HOW TO COMPLETE THIS TASK:
Please take the lines from the one holding "Given: Click the Corecon logo" through the one holding "Given: Click the file" in the data below and copy them exactly.

─── ENTRIES PROVIDED ───

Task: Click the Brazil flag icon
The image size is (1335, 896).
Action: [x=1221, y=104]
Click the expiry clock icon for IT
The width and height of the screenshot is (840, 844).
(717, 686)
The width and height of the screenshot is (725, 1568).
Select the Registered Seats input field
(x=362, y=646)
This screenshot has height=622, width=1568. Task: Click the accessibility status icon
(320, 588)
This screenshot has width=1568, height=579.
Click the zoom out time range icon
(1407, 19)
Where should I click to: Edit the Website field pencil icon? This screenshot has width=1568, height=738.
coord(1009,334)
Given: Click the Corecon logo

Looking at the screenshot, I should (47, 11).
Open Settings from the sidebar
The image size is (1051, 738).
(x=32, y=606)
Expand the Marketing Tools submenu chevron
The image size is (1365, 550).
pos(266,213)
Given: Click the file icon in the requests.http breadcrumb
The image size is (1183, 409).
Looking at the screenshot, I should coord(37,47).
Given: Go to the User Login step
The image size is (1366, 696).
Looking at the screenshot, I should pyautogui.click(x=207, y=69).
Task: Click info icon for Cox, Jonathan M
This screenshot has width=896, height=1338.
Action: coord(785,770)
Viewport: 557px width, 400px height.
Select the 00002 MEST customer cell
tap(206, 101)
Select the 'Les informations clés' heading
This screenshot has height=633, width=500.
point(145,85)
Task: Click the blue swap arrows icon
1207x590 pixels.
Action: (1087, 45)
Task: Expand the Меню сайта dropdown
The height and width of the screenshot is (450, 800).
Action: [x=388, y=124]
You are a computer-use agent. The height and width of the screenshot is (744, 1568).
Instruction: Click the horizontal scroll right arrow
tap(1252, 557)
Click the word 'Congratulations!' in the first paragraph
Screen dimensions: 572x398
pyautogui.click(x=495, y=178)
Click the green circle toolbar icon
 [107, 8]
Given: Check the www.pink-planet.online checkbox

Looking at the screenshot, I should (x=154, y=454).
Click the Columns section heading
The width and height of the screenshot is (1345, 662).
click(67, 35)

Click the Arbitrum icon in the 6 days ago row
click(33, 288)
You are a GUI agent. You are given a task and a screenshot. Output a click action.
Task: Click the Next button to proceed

───

ANSWER SPACE:
Given: Click the Corecon logo

Looking at the screenshot, I should (47, 11).
Open Settings from the sidebar
The image size is (1051, 738).
(x=32, y=606)
Expand the Marketing Tools submenu chevron
The image size is (1365, 550).
pos(266,213)
Given: Click the file icon in the requests.http breadcrumb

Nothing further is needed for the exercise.